Russia, as imagined in the collective West, is not the only example of a projection of the Western Shadow. Consider, for example, the visceral, irrational hatred of Islam within the American cultural sphere. Islamophobia seems so embedded in the psyche and the hatred so palpable that it can only be partially explained by past examples of Islamic terrorism. Reasonable propositions such as all lives are equal, genocide is unlawful or starving civilians is immoral, cannot seem to get intellectual engagement when dealing with the Islamic world.
I suspect that this hatred and fear towards Islam, which is centred in, but by no means limited to, the conservative-Christian political movement, is because it sees in Islam the things it hates most about itself: intolerant orthodoxy, slavish obedience to dogma and hateful-messianic impulses towards violence against the other. These characteristics should be hated as they have manifested in things that Christians have excelled at throughout history, like crusades, inquisitions and lynchings.
What is happening in Gaza is illustrative. Although support for violence against Palestinian civilians is not limited to the Christian right by any means, some quarters of the political left seem to be the places where you may occasionally find more rational, nuanced analyses of the situation. The hatred and fear seems less with the political left, perhaps because it doesn’t identify so closely with the troubling aspects of Christianity.
Compare these events with the West’s conflict with Russia, which after years of military and diplomatic provocations and broken agreements, has finally culminated in the proxy-war it sought in Ukraine. In this conflict, it seems that a nuanced and balanced analysis of the situation, generally speaking, is most likely to be found on the political right. On this issue, you may hear within some quarters of the conservative side of politics, a questioning of the wisdom of endless war and borrowing vast sums of tax-payer funds to pump weapons into a war that could easily have been avoided and will inevitably be lost and result in immense humanitarian suffering, mostly by Ukrainians.
Like Islam for the political right, the visceral hatred of Russia and its leader Vladimir Putin, represents the political left’s projection of its shadow. It seems pretty obvious to me that what the left hates the most about its own government’s blatant and ideologically driven authoritarian, militaristic and imperial tendencies, is what it looks for and sees in Russia.
To put it another way if you wish to understand all the things that the evangelical Christian movement hates and fears about itself (its shadow), look at the image it has created of Islam. Similarly for the political left, if you want to understand what it hates about itself, look at the image of Russia it has created for itself.
Of course this method of seeing the world is practically useless for understanding the world of Islam or modern Russia. Responding to a situation by dealing with your own projections rather than the reality of the situation tends to be disastrous.

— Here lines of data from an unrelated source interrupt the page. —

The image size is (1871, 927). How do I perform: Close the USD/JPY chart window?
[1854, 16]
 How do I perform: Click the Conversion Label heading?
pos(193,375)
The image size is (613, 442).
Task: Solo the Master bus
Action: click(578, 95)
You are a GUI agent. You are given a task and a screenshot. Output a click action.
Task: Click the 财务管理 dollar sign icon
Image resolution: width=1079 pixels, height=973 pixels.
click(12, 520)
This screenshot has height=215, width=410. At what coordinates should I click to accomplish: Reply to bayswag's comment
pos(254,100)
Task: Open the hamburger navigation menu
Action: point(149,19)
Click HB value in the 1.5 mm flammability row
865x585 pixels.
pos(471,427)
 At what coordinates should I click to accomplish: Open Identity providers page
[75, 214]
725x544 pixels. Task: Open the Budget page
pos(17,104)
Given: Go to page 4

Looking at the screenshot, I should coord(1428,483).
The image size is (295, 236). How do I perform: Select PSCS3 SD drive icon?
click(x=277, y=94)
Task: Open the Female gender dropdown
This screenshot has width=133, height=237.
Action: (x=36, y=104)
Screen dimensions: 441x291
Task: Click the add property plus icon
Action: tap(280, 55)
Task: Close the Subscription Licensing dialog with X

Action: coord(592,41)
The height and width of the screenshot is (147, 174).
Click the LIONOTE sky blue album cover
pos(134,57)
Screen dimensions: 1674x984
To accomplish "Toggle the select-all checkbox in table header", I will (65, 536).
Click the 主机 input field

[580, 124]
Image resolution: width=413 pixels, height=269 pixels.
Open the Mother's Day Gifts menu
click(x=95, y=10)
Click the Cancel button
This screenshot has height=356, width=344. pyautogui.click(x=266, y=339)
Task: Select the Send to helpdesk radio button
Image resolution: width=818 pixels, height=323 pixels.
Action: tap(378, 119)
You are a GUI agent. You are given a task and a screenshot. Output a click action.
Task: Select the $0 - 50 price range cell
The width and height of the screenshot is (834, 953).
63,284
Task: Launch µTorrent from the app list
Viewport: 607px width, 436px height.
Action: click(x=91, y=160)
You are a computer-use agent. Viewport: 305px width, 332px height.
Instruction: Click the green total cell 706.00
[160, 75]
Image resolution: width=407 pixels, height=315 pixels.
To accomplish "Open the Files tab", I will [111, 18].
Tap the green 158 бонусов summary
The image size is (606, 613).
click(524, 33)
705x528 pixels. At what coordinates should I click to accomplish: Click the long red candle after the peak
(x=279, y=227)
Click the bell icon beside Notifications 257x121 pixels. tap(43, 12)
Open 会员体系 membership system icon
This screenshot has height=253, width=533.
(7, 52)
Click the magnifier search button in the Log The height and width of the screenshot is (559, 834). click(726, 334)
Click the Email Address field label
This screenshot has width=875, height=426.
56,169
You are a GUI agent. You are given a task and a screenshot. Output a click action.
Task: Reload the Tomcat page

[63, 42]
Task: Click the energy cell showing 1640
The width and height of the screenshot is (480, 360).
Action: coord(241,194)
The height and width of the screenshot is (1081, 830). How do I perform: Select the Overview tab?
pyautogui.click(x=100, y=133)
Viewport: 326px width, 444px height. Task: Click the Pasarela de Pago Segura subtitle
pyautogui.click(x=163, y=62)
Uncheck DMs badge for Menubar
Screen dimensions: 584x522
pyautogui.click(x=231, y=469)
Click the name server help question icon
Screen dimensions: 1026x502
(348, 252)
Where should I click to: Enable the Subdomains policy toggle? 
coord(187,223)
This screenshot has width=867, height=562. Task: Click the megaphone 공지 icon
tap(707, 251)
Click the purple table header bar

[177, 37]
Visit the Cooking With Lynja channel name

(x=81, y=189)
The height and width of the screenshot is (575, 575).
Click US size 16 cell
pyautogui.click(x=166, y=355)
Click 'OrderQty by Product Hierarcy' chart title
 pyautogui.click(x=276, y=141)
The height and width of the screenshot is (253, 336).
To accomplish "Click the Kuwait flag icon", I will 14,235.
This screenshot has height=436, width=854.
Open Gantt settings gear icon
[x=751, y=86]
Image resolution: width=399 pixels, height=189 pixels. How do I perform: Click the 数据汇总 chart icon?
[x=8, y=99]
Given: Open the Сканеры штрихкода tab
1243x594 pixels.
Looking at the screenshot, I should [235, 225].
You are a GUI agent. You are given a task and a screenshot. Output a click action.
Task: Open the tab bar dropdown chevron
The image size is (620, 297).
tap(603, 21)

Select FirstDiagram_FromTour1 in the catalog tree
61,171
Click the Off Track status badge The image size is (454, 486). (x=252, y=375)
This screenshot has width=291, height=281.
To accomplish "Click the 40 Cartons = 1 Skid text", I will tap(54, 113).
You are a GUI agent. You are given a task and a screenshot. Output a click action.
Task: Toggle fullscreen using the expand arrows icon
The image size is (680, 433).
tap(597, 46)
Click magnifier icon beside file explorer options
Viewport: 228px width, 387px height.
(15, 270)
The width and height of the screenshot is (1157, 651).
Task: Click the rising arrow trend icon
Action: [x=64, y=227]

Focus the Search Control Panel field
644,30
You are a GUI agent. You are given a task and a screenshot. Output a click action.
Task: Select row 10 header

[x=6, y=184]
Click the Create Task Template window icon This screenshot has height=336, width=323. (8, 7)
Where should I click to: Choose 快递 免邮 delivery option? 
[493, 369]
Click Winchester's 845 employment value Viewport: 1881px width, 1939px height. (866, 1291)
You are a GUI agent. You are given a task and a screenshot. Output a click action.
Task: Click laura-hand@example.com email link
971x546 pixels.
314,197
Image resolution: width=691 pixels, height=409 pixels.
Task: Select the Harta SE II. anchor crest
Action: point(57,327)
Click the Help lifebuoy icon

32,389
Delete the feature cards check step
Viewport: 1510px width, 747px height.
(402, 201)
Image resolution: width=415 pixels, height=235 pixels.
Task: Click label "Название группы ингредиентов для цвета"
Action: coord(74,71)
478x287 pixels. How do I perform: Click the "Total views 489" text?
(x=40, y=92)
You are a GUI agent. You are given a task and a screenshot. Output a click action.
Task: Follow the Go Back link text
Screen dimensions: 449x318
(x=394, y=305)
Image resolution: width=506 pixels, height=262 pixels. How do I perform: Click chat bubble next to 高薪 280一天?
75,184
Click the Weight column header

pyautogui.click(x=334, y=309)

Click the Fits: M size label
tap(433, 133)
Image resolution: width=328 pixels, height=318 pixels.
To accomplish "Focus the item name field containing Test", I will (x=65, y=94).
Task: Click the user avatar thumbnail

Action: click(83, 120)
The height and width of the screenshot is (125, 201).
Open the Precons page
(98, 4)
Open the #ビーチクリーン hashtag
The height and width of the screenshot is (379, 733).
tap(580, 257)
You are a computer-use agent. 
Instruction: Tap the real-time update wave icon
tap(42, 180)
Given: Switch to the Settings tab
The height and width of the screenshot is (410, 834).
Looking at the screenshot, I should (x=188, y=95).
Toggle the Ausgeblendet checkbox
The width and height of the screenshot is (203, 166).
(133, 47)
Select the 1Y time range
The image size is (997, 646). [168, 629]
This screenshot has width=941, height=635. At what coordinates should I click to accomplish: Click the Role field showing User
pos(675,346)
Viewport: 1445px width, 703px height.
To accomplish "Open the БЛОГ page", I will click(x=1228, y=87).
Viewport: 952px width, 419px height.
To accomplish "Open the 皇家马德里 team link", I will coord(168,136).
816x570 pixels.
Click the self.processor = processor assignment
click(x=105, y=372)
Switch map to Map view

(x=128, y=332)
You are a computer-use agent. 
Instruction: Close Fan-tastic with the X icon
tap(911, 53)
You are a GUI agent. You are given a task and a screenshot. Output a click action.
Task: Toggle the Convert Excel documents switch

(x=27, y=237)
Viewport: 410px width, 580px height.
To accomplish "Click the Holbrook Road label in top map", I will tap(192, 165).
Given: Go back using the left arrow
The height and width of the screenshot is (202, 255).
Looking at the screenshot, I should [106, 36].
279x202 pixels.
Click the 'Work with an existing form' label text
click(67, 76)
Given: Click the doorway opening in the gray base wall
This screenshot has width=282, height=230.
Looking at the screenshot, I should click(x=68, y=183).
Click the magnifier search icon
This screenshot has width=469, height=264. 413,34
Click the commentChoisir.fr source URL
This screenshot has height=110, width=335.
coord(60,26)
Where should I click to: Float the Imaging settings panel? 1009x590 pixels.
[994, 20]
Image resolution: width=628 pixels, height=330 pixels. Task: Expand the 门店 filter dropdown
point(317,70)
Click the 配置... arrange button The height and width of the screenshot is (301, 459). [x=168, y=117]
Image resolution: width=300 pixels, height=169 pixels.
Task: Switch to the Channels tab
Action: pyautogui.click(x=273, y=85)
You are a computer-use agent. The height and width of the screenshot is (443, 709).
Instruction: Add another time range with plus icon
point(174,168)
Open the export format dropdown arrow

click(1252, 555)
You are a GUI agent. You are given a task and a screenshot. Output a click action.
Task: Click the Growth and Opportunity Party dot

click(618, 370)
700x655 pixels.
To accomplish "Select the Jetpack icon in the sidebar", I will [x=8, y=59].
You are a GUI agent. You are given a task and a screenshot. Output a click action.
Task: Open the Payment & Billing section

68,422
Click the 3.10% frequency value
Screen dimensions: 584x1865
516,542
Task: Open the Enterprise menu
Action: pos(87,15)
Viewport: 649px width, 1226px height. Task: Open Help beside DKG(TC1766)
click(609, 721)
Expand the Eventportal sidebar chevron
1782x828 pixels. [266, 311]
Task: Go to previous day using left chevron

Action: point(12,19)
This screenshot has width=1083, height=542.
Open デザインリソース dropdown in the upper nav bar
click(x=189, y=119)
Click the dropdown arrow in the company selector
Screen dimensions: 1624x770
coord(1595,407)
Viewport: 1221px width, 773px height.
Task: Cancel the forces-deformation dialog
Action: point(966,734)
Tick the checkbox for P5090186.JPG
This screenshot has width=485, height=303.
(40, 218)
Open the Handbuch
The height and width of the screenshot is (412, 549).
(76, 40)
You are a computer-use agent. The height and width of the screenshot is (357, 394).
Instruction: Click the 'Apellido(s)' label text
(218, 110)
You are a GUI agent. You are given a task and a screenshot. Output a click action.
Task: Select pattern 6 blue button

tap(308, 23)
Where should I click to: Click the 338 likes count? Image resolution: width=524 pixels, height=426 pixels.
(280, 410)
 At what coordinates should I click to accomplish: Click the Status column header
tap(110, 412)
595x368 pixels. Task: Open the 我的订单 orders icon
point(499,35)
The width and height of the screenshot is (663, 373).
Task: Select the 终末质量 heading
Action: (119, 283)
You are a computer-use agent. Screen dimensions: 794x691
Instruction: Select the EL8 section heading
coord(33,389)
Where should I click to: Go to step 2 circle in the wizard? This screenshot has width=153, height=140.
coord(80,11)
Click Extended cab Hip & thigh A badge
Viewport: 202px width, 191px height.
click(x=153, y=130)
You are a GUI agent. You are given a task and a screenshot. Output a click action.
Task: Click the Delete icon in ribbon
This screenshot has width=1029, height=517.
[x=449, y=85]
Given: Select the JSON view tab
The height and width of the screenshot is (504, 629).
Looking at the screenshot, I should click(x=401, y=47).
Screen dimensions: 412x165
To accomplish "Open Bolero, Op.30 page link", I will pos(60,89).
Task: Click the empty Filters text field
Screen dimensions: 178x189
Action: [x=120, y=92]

For example witness the recent unity of the Islamic world on 11 November 2023 at the joint summit of the 57 nations of the Organisation of Islamic Countries and the Arab League to discuss the Gaza conflict. It didn’t call for jihad against the West, military action or economy-destroying sanctions. It unanimously called for a diplomatic solution to the conflict through the UN along with the application of international law.
Although this will inevitably be rejected by the US and its allies (and the summit was barely mentioned by Western media), it demonstrates that these peaceful mechanisms of dispute resolution will need to be enforced on the West by the global majority through the UN General Assembly, at the urging of Islamic nations.
We could also take the full spectrum economic, military and information war waged by the West against Russia. We were told that Russia was weak, it would run out of weapons, its soldiers would flee and it would collapse economically under the sanctions. But the exact opposite has proven true.
Former CIA analyst Larry Johnson recently dabbled into mythic realms in observing that what happened to Russia during the current conflict resembled the story of Theoden the troubled King of Rohan in the Lord of the Rings. Theoden had been living for years under the influence of Worm-tongue, the whispering servant of his enemy, who had convinced him that he was sick, weak and isolated while his kingdom decayed. But when the grip of the servant of the wizard Saruman was overthrown, the King came back into his power and realised that his nation was strong and had friends and allies.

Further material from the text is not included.